● **Stated problem A**
Name every product the article on the prison supply company says the company sells, using the article's wording.
● **Stated problem B**
Pick up the article on the prison supply company right after its last sentence and carry it on.

● **Excerpt to read**

—————

American prison supply company

Bob Barker Company, Inc. is an American company that sells supplies to prisons, jails, and other institutions. The company was founded in 1972, with headquarters in Fuquay-Varina, North Carolina, and a distribution and sales center in Ogden, Utah. Its products include prisoner and officer uniforms, bedding, toiletries, cleaning supplies and security and restraint equipment.

== History ==
According to the company's website, founder Bob Barker, a former newspaper editor from North Carolina, initially started the company selling supplies and equipment to restaurants. The company began supplying to jails and prisons in the southeastern United States in the early 1980s.

Since 1995, the company has been awarded at least $13 million in federal prison system contracts in the United States, representing about 100 federal prisons across the country. In 2016, the company began a $4.15 million distribution center expansion in Fuquay-Varina.

—————

● **Data supplied**
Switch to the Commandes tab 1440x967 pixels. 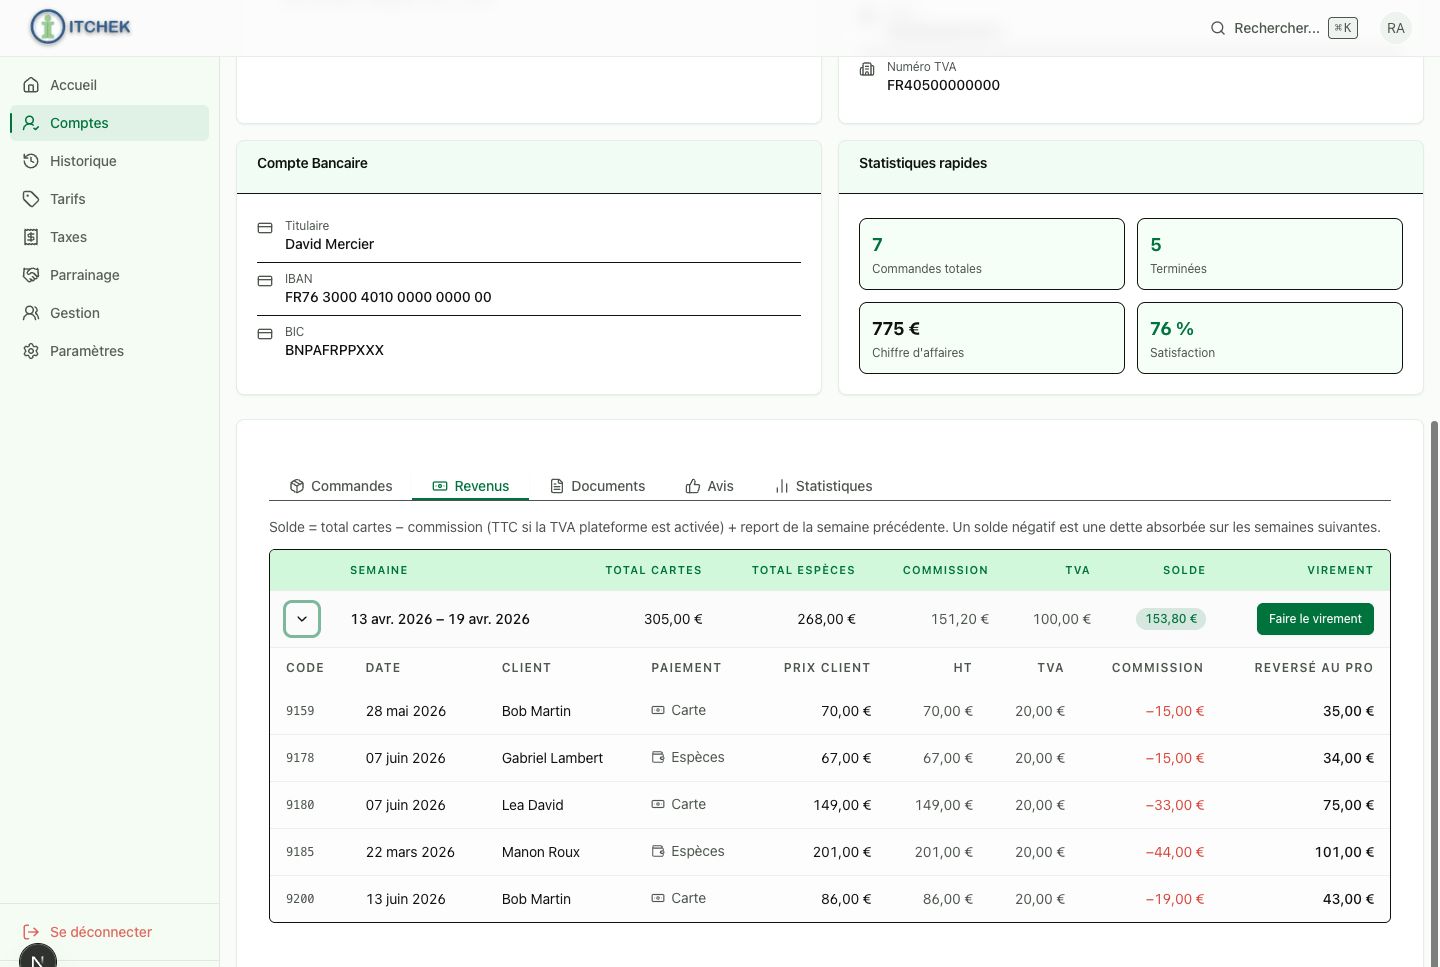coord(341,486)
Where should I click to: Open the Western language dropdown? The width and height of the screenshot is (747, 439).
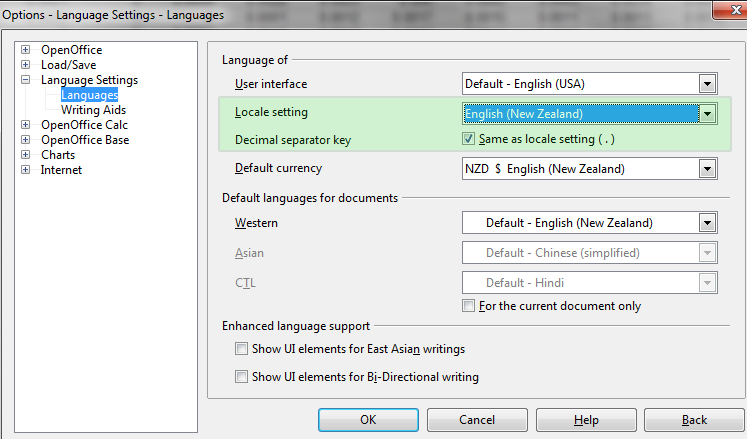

—————

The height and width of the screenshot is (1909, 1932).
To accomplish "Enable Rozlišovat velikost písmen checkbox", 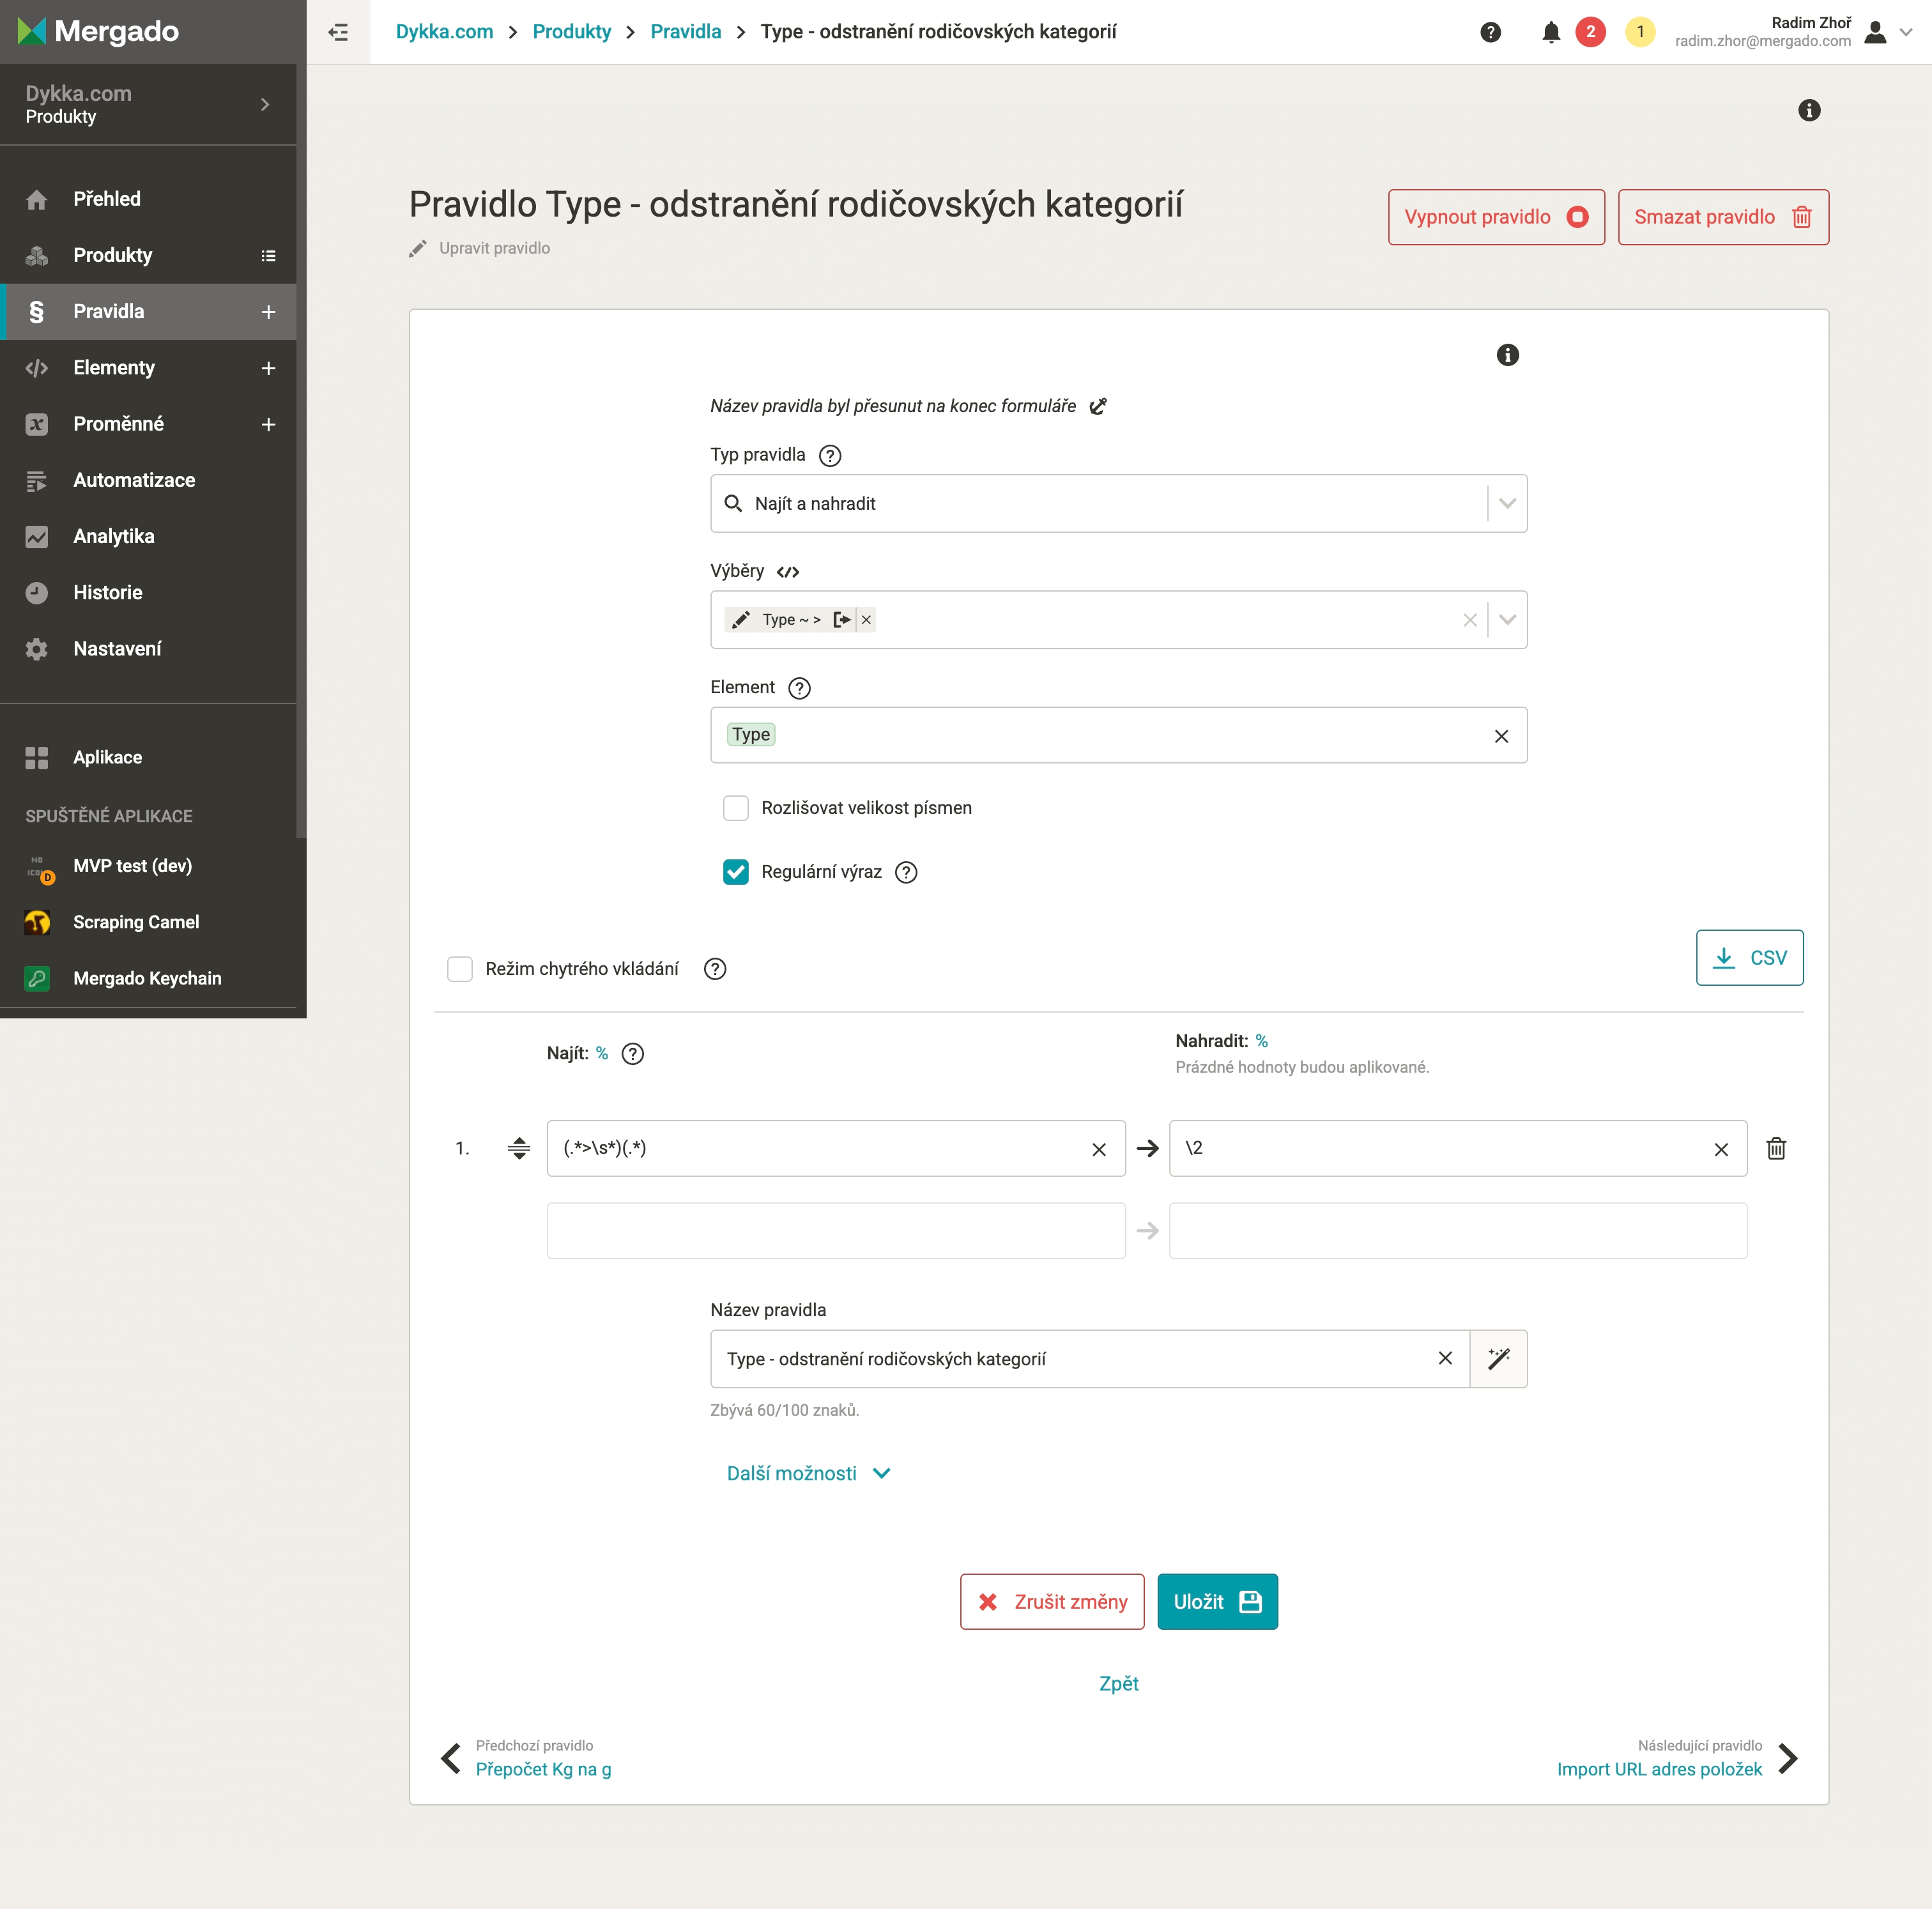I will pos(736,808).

—————

● **Task response A**
Prisoner and officer uniforms, bedding, toiletries, cleaning supplies, and security and restraint equipment.

● **Task response B**
A 2008 report by SweatFree Communities, a campaign of the International Labor Rights Forum, alleged use of Bangladesh-based sweatshop labor by the company. Company president Robert Barker Jr. responded by stating the company only worked with suppliers that "share our commitment to the health and safety of those working in this industry."

In 2009, the company founded the philanthropic Bob Barker Company Foundation, with a focus on reducing recidivism.

While prison lore has suggested that the company is affiliated with game show host Bob Barker, there is no relationship between the two.